Other Matters that May Come Before the Annual Meeting

 

The Board of Directors does not know of any other matters that may be brought before the Annual Meeting nor does it foresee or have reason to believe that proxy holders will have to vote for substitute or alternate nominees for election to the Board of Directors.  In the event that any other matter should be properly brought before the Annual Meeting or any nominee is not available for election, the persons named in the proxy that is submitted via the Internet or mail will have discretionary authority to vote all proxies unless otherwise specified to the contrary with respect to such matters in accordance with the recommendation of the Board of Directors.

 

Annual Report

 

The Company filed its Annual Report on Form 10-K for the year ended December 31, 2020 (“2020 10-K”) and Amendment No. 1 to the 2020 10-K (the “Amendment”) with the SEC on March 29, 2021 and April 14, 2021, respectively.
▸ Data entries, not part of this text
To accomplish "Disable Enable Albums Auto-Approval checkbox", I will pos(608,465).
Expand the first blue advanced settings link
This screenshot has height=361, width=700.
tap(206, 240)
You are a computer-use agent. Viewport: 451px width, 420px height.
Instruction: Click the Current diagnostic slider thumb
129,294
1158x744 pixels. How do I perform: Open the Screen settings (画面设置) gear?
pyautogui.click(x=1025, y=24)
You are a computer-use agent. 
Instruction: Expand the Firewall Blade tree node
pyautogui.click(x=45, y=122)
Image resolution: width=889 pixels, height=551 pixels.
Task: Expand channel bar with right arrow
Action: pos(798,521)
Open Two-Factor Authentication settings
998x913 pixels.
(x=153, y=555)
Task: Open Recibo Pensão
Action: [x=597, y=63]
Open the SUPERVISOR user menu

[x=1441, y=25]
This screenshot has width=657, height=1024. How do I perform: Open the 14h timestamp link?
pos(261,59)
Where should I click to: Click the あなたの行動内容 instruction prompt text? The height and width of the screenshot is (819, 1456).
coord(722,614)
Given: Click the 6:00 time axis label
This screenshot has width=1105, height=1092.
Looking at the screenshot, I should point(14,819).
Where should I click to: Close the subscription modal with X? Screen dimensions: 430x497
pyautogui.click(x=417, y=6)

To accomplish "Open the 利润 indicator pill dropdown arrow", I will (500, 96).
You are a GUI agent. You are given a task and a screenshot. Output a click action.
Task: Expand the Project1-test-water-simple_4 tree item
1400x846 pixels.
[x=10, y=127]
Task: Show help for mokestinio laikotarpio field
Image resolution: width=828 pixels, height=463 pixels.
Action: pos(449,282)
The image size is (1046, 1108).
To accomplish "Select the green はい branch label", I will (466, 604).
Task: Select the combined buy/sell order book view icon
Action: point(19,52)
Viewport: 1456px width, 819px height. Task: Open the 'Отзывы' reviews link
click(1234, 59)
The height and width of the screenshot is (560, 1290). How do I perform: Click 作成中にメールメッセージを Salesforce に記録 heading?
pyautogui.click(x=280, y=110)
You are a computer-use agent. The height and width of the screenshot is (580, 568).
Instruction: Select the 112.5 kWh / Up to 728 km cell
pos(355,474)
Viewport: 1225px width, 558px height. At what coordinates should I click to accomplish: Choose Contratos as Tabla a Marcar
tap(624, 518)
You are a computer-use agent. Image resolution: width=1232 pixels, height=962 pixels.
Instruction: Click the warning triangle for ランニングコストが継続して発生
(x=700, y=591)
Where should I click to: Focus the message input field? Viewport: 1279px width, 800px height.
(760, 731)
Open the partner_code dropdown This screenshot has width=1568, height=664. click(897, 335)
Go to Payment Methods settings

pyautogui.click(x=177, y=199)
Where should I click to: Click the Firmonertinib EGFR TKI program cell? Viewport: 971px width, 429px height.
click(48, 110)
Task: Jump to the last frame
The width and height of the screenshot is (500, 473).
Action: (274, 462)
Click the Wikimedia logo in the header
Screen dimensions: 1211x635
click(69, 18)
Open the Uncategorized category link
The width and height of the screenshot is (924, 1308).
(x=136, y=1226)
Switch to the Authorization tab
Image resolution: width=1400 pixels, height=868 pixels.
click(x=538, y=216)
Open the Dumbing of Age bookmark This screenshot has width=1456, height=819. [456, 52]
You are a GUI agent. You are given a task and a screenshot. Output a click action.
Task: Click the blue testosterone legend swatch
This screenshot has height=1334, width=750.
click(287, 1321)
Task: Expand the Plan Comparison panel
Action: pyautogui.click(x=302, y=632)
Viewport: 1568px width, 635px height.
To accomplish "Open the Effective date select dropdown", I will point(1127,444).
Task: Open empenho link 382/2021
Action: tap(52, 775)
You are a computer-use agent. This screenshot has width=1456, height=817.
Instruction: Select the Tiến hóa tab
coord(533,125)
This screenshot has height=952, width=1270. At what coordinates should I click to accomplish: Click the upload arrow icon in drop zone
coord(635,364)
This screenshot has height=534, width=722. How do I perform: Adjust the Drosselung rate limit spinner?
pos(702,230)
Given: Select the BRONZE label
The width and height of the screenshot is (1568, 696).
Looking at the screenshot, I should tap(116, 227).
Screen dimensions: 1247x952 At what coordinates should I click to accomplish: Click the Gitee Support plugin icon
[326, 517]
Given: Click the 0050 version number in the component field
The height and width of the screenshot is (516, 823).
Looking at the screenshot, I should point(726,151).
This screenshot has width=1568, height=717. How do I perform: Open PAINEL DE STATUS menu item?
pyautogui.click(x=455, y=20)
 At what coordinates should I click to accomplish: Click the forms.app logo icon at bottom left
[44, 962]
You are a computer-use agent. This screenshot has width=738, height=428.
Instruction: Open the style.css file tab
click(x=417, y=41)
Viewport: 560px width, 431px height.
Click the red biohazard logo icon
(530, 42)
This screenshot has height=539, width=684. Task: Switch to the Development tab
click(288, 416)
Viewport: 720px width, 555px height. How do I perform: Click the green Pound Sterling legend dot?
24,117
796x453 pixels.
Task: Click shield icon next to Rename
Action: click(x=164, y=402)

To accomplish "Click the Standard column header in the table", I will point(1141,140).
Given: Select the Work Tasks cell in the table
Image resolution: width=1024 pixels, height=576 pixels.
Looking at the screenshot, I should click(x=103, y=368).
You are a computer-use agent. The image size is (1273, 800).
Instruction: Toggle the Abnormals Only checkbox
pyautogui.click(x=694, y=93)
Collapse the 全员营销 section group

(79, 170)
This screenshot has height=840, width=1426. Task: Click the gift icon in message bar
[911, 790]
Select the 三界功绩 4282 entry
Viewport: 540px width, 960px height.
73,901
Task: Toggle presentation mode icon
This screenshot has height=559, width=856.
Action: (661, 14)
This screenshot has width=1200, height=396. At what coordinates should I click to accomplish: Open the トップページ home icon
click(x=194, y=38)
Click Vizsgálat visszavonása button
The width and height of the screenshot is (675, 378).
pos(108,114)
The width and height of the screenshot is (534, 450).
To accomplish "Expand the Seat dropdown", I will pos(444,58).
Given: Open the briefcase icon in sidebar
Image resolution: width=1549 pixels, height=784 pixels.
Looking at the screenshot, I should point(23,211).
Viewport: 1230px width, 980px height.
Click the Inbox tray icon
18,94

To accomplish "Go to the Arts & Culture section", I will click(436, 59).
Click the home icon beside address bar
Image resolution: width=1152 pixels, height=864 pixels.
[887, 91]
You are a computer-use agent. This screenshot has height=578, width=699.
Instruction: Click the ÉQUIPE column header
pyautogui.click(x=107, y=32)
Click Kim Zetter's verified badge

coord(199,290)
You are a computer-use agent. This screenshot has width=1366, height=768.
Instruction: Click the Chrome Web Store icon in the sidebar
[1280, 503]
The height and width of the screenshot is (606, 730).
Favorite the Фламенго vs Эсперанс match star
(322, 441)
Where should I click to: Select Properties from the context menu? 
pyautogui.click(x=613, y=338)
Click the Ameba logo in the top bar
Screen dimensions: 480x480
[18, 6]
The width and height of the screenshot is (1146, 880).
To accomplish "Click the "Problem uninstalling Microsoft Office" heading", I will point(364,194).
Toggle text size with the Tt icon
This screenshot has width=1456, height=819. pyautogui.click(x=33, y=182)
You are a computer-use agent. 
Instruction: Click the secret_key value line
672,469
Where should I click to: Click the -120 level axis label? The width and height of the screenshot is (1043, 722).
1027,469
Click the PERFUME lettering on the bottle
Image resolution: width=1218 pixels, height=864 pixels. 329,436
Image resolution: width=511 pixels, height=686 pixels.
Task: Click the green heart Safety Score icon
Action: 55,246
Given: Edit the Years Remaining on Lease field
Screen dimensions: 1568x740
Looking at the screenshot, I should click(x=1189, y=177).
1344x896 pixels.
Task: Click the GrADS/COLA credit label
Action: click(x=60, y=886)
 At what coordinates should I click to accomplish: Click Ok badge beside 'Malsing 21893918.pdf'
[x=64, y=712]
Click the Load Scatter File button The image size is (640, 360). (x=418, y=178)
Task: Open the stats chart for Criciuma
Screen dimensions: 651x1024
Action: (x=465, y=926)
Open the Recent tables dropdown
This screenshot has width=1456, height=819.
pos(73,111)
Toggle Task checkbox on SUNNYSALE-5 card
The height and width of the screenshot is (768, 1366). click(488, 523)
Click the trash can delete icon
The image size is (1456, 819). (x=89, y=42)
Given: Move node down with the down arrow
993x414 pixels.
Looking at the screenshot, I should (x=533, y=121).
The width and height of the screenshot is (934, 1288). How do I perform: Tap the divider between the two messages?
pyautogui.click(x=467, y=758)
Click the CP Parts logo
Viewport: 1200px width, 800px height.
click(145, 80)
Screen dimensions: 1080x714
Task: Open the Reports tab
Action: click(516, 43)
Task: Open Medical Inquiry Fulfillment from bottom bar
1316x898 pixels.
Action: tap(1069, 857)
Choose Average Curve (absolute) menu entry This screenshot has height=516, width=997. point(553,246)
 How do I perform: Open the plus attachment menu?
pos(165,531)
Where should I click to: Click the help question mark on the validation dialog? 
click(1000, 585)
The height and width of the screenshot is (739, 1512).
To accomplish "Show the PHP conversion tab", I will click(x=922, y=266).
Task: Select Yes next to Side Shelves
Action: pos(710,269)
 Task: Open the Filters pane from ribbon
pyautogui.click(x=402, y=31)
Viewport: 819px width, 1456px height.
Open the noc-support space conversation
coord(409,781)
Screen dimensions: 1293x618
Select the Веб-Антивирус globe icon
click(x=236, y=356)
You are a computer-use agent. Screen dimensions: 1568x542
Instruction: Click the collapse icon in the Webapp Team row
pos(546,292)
The 2020 10-K, the Amendment, the Notice of the 2021 Annual Meeting of Stockholders and the Proxy Statement, are available on the Internet at www.proxyvote.com.

 

The Company’s 2020 10-K, Quarterly Reports on Form 10-Q and Current Reports on Form 8-K, as well as any amendments to those reports, are available free of charge through the SEC’s website at www.sec.gov and the Company’s website at www.growgeneration.com/investor-relations.

 

ALL STOCKHOLDERS ARE URGED TO VOTE OVER THE INTERNET, BY TELEPHONE, OR BY MAIL.